La Constitución, como ‘norma de normas’, requiere cierta estabilidad y difícilmente podría soportar el ritmo de reformas que exigiría acompañar instantáneamente el frenético compás de la evolución social. Repárese, además, en que la reforma no es la única herramienta, ni frecuentemente la más adecuada, para adaptar el texto de las normas constitucionales a la fluida realidad del momento.
Consciente de ello, nuestro constituyente redactó las normas iusfundamentales en unos términos suficientemente —y al menos pretendidamente— abiertos, posibilitando al operador jurídico evitar (o al menos paliar) la obsolescencia de algunos preceptos mediante el uso de la herramienta de la que dispone para su acomodo «a la realidad social del tiempo en que han de ser aplicadas»: la interpretación.

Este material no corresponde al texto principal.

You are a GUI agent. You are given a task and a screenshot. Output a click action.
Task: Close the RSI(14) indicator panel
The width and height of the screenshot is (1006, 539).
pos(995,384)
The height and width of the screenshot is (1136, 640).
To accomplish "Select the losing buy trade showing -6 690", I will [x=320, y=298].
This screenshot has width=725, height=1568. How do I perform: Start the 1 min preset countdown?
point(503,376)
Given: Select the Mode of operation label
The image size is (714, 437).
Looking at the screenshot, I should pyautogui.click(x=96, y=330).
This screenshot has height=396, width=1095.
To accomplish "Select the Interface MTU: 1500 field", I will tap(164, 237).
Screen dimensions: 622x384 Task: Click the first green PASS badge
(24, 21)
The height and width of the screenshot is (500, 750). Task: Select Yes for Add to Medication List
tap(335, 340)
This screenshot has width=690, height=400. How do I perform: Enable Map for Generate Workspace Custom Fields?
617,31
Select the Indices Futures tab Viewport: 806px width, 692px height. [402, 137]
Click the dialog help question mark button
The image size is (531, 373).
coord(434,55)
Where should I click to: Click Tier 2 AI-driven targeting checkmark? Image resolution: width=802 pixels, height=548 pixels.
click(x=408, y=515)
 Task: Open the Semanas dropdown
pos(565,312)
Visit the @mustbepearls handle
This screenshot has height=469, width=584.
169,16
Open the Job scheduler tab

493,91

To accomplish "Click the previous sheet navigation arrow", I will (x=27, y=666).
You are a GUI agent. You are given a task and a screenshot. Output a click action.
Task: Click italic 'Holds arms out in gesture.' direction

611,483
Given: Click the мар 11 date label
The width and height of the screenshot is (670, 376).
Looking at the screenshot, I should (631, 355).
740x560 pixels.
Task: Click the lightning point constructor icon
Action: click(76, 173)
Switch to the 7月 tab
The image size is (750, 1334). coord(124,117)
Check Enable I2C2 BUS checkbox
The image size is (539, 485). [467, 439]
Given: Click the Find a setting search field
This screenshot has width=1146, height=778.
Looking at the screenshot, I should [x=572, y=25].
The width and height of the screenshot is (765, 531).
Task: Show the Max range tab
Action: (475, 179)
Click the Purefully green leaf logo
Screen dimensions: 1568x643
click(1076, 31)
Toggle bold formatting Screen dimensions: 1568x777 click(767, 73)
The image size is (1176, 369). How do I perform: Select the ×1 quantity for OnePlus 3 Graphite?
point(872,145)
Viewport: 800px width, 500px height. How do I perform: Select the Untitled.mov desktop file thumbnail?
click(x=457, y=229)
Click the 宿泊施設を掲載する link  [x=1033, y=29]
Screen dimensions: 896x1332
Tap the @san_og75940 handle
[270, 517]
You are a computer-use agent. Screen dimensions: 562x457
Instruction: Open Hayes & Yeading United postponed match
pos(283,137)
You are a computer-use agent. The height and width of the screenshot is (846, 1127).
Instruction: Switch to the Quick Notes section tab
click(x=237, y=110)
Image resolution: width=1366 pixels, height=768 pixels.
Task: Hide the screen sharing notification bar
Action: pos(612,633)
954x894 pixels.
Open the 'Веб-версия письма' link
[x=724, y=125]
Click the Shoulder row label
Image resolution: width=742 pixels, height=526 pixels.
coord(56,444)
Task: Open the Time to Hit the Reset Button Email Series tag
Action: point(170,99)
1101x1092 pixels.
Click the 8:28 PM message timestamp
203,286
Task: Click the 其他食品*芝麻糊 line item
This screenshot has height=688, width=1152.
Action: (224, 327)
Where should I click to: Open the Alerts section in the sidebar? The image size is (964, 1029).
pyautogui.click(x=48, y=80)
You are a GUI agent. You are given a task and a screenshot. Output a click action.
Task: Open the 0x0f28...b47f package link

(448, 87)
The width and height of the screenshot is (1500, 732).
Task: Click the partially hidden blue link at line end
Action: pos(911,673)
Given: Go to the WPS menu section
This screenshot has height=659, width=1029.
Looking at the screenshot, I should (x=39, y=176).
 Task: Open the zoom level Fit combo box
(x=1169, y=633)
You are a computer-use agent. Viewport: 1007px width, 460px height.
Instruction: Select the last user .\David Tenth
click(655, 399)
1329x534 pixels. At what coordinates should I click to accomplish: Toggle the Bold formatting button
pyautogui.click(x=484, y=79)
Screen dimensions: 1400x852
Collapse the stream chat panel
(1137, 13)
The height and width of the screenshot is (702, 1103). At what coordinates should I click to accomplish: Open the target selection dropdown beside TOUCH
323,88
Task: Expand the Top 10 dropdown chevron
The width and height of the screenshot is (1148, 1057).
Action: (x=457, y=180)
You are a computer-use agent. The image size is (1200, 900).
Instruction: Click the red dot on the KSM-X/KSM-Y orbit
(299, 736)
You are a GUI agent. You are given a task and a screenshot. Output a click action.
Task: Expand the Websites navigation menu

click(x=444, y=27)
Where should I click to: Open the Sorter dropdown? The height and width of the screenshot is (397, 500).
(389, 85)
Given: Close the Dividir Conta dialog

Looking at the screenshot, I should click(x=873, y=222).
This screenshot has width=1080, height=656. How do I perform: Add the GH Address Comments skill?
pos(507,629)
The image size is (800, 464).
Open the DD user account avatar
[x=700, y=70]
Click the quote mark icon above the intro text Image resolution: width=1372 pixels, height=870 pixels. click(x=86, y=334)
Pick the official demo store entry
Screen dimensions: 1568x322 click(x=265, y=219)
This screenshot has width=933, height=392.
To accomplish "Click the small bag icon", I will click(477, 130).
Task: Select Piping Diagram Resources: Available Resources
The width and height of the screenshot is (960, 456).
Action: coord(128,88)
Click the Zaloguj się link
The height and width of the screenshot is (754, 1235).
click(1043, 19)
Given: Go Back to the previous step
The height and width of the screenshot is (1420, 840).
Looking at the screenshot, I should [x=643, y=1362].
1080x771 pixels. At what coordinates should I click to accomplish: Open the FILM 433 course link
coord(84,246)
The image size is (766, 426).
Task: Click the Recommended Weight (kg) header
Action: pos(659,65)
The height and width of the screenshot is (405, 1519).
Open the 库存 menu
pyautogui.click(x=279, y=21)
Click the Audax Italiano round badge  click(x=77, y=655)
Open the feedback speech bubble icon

Así, la buena labor de quienes elaboraron la Constitución y la pericia de sus intérpretes (principalmente el Tribunal
Constitucional) y operadores jurídicos ha permitido, por ejemplo, considerar protegidas las comunicaciones electrónicas, aunque la norma siga mencionando las «telegráficas». O que, a partir de la previsión constitucional de limitar la informática para garantizar los derechos del ciudadano, naciera un auténtico derecho fundamental a la protección de datos hoy convertido en bastión frente a los omnipresentes desafíos del ‘big data’. Así como, más recientemente y como vertiente de aquél, alumbrar el jurisprudencialmente denominado «derecho al olvido».
En otras ocasiones, la Constitución ha probado su elasticidad para soportar, ya no solo cambios técnicos, sino para ir más allá y alcanzar a adecuar sus preceptos a cambios sociales o valorativos como la conformidad con la constitución de la despenalización parcial del aborto, el matrimonio entre personas del mismo sexo y la nueva y variada idea de familia. Entre muchos otros.
Es evidente que la trepidante evolución de nuestro siglo planteará nuevos y variados retos a la Carta Magna. Por ello, y aquí viene la casi obligada reivindicación universitaria, la ineludible apuesta por la imprescindible investigación que nos permite avanzar como sociedad incluye la investigación en ciencia jurídica, que proporciona los recursos técnicos para identificar los problemas actuales y anticipar el tratamiento de los futuros proporcionando instrumentos y abanicos de opciones a las instituciones y a los actores jurídicos y políticos.
Con ello y con la voluntad política que nuestra sociedad pone de manifiesto indubitadamente, la vital longevidad de nuestra Constitución está por el momento garantizada.